Pandemi - Kisah Pertama: Kita Baik-baik Saja, Insya Allah

Bahwa orang Minangkabau suka merantau, ini sudah jamak dipahami. Tak terbilang banyaknya tetangga saya yang meninggalkan kampung. Ketika saya kecil, saya tidak menyukai konsep merantau ini karena kampung jadi sepi. Hanya orang tua dan kanak-kanak yang ada di kampung kami. Sepanjang jalanan terasa senyap, apalagi ketika bunga kuning yang tumbuh liar, telah meruak ke jalanan. Pertanda sudah perlu dilakukan goro warga. Saya juga tidak suka ketika setelah lebaran, kami lalu bertangis-tangisan dengan sanak saudara yang tinggal jauh di seberang laut. Apalagi saat itu masih jarang orang yang bepergian dengan pesawat. Kota Jakarta terasa sangat jauh, tidak terjangkau. 

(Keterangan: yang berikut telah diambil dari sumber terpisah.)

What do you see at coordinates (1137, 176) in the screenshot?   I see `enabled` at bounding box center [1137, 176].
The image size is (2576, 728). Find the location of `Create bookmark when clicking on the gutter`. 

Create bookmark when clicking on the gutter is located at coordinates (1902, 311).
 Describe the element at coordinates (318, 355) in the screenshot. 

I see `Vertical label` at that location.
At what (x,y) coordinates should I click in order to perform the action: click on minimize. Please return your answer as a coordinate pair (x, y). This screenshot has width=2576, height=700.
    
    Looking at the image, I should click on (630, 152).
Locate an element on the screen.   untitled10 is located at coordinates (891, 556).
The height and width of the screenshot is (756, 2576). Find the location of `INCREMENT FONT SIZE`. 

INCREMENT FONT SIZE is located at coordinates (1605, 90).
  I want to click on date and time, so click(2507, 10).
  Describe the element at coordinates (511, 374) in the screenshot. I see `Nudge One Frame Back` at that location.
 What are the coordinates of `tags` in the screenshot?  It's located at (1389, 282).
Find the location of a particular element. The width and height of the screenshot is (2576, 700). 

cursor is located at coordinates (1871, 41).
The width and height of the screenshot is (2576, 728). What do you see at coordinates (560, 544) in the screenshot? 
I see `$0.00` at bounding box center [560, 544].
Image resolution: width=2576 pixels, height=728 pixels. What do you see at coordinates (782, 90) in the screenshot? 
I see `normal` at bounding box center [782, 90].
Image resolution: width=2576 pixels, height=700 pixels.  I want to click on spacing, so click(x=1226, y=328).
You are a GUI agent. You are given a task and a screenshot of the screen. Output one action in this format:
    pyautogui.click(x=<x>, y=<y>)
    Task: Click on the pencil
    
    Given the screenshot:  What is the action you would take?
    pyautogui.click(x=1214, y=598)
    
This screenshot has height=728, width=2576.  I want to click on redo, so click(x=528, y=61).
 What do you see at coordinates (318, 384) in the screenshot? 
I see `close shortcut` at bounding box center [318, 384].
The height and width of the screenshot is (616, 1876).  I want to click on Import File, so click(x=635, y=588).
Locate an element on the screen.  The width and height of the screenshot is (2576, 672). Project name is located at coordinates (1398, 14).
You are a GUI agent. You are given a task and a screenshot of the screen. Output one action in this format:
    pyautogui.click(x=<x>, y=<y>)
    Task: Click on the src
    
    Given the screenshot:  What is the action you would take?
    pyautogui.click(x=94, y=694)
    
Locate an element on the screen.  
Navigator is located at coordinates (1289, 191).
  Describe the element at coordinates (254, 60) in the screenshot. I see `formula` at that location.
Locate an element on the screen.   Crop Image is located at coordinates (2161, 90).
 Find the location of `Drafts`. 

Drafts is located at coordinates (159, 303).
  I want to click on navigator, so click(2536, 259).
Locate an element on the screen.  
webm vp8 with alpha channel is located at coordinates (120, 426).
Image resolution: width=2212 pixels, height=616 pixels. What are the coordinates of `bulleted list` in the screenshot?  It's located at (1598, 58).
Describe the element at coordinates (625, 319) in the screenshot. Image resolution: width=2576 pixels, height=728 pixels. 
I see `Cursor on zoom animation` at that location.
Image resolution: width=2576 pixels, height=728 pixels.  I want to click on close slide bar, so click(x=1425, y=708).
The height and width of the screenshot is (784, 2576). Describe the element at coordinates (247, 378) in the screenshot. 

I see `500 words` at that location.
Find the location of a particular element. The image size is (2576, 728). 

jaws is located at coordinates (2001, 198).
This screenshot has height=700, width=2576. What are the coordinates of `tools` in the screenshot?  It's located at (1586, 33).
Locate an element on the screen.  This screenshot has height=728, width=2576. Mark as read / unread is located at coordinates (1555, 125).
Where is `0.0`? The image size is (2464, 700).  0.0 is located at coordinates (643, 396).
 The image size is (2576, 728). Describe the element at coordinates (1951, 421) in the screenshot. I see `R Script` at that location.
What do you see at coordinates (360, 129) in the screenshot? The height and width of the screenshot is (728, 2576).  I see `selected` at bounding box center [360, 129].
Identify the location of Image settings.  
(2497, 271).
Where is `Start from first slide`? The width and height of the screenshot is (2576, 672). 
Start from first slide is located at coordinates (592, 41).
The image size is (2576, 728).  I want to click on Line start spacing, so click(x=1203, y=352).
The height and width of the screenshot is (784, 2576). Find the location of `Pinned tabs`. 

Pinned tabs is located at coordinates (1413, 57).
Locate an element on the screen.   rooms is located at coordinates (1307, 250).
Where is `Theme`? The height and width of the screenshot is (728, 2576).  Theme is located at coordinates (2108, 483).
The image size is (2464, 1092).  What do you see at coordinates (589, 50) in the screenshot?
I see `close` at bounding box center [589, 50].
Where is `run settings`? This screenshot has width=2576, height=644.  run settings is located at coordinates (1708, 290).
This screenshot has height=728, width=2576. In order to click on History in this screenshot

Namun demikian saya sendiri yang memutuskan merantau ketika berusia 24 tahun. Dan sejak itu saya merasa jarak memendek dengan drastis.

Jika di masa kecil, saya mengeluhkan betapa luasnya dunia, dan betapa jauhnya sanak saudara. Begitu saya bisa bepergian dengan kereta api dan pesawat, jarak jadi punya defenisi tersendiri. 


Jarak dan waktu menjadi relatif.


Saya tersentak memahami petuah tetua.


Karatau Madang Dihulu

Babuah Babungo Balun

Marantau Bujang Dahulu

Dikampuang Paguno Balun


Merantau dahulu, menemukan pemahaman hidup agar kelak bermanfaat diri bagi orang ramai.


Saya jelas belum sampai di tahap bermakna bagi sekitar. Hanya saya memahami bahwa merantau memberikan konsep hidup yang baru yaitu: Change - Agility. 


Seorang perantau dengan kesadaran penuh meninggalkan kampung halamannya yang nyaman dan tenteram. Kemudian pergi menuju dunia antah barantah, entah apa yang akan dihadang. 

Perantau juga akan mengkalkulasikan langkahnya, Apakah cukup bekal beras yang dibawa di kampung? 

Siapa induak samang tempat bersandar jika berada di perantauan? 

Kemana ilmu yang dimiliki ini akan dibawa agar terpakai? 


Lalu setelah segala strategi itu, masih saja tidak jelas apa yang akan ditempuh. Maka perantau yang sukses adalah penyintas yang berpengalaman. Sudah teruji kemampuannya dalam mengatasi berbagai tantangan. 

Makin jauh rantau, makin besar pula tantangan yang dihadapi. 


Ketika pandemi melanda negeri, saya melihat dengan pandangan seorang perantau. 

Rantau telah berganti, saya hanya perlu menyesuaikan diri. 

Alih-alih mengeluhkan beban belajar online, terhadap anak-anak yang kini di rumah, saya melihatnya sebagai kesempatan saya memberikan pemahaman dengan waktu yang lapang.

Saya bisa bermain dengan mereka kapan saja, bisa membaca atau memasak bersama. 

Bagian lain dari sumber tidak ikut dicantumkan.